Look through the records below, and whenever a line contains "computer", copy it.

* _Extracted records_
━━━━━━━━━━

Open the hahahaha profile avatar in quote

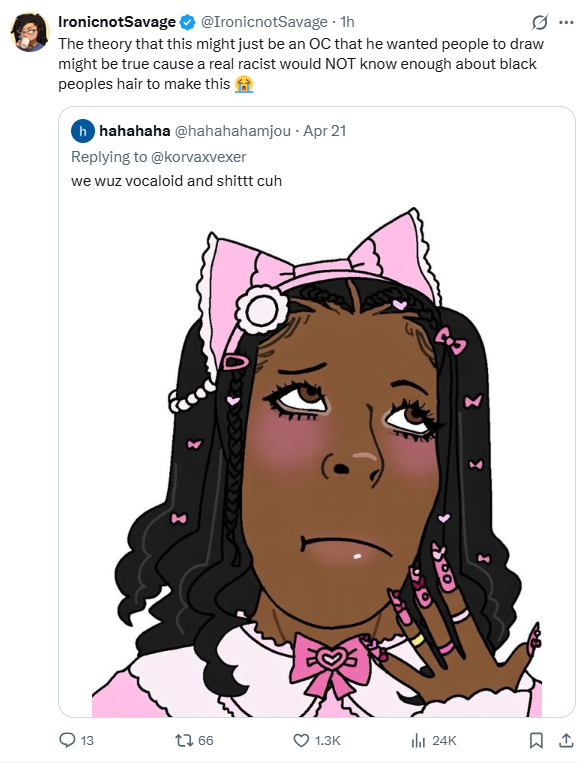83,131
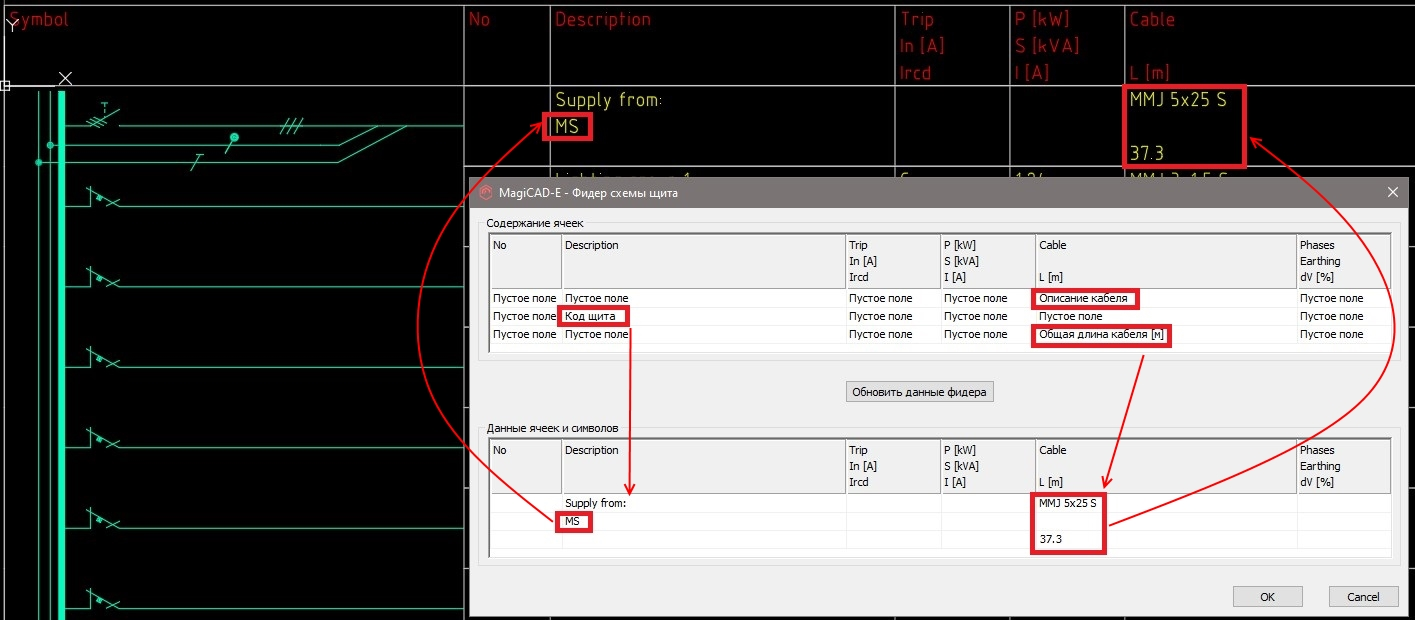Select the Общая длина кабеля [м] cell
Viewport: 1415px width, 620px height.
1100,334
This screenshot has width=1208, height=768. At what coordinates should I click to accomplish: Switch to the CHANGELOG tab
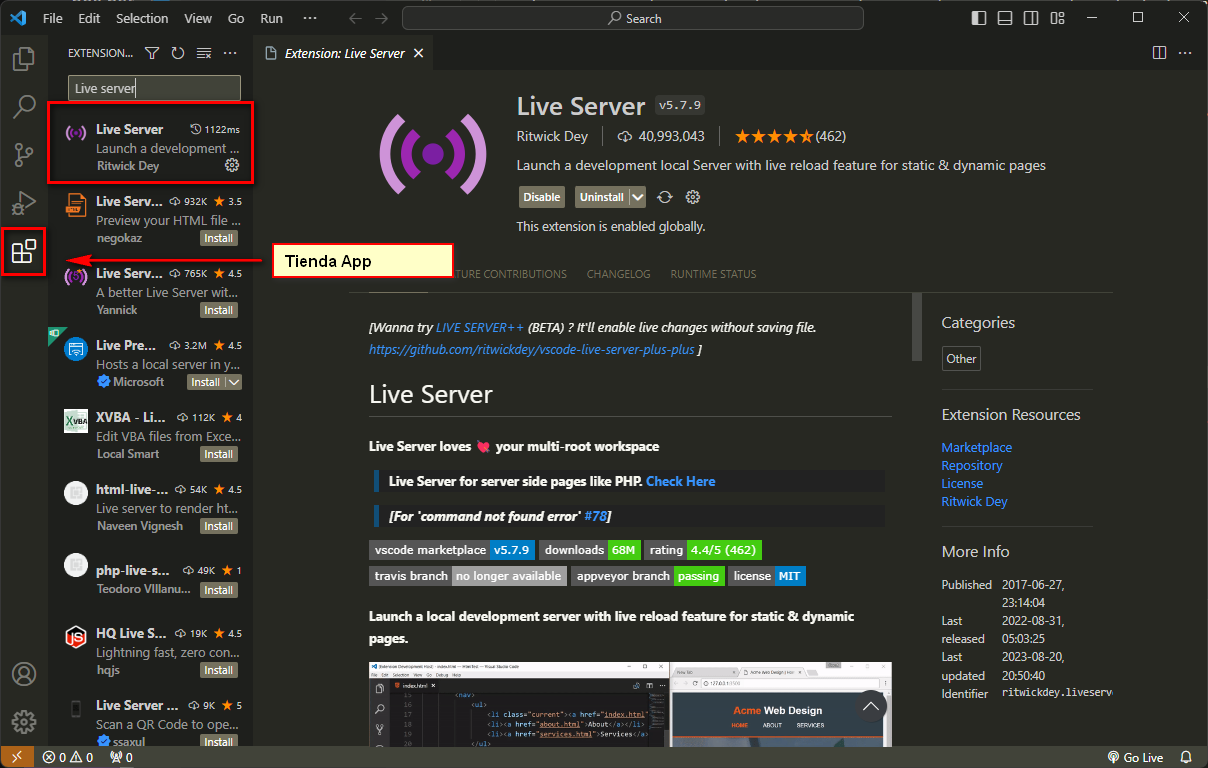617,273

━━━━━━━━━━

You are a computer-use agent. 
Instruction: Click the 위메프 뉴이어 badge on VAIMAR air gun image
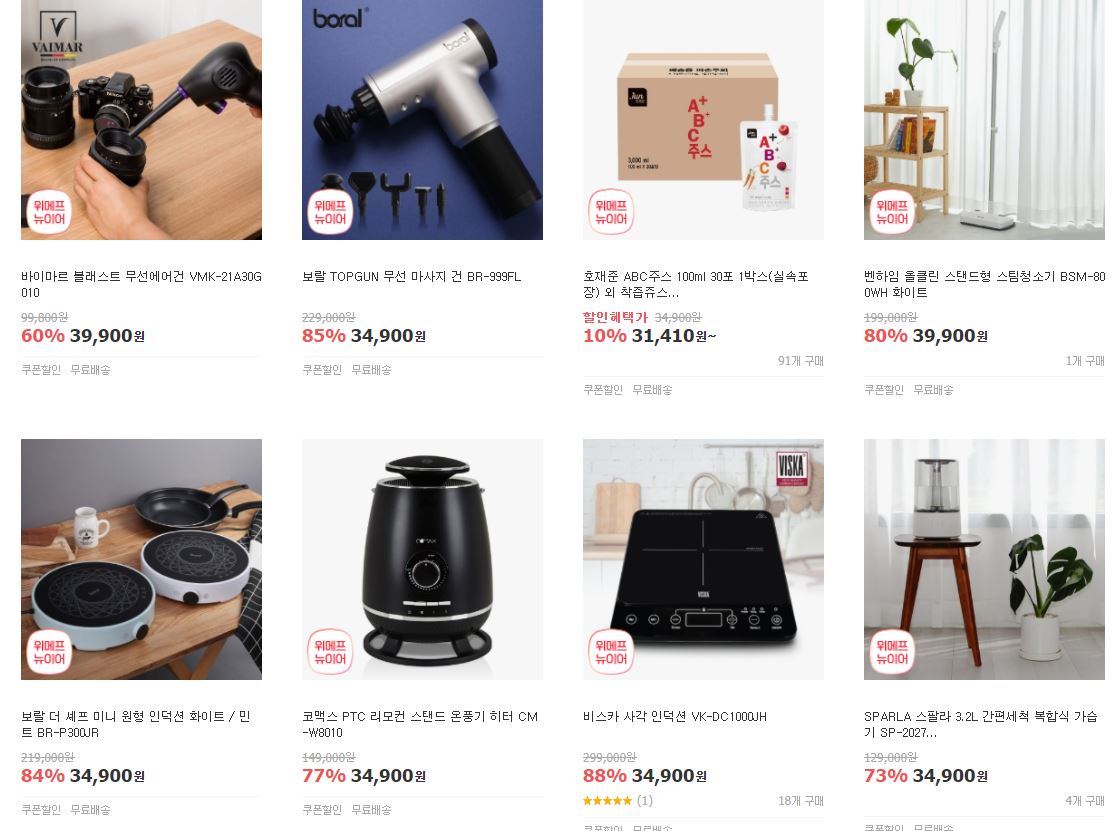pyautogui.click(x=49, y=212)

━━━━━━━━━━

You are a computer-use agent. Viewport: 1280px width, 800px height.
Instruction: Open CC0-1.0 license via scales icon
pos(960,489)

━━━━━━━━━━

* _Answer to the exercise_
You are a computer-use agent. 
You are a computer-use agent. Viewport: 1280px width, 800px height.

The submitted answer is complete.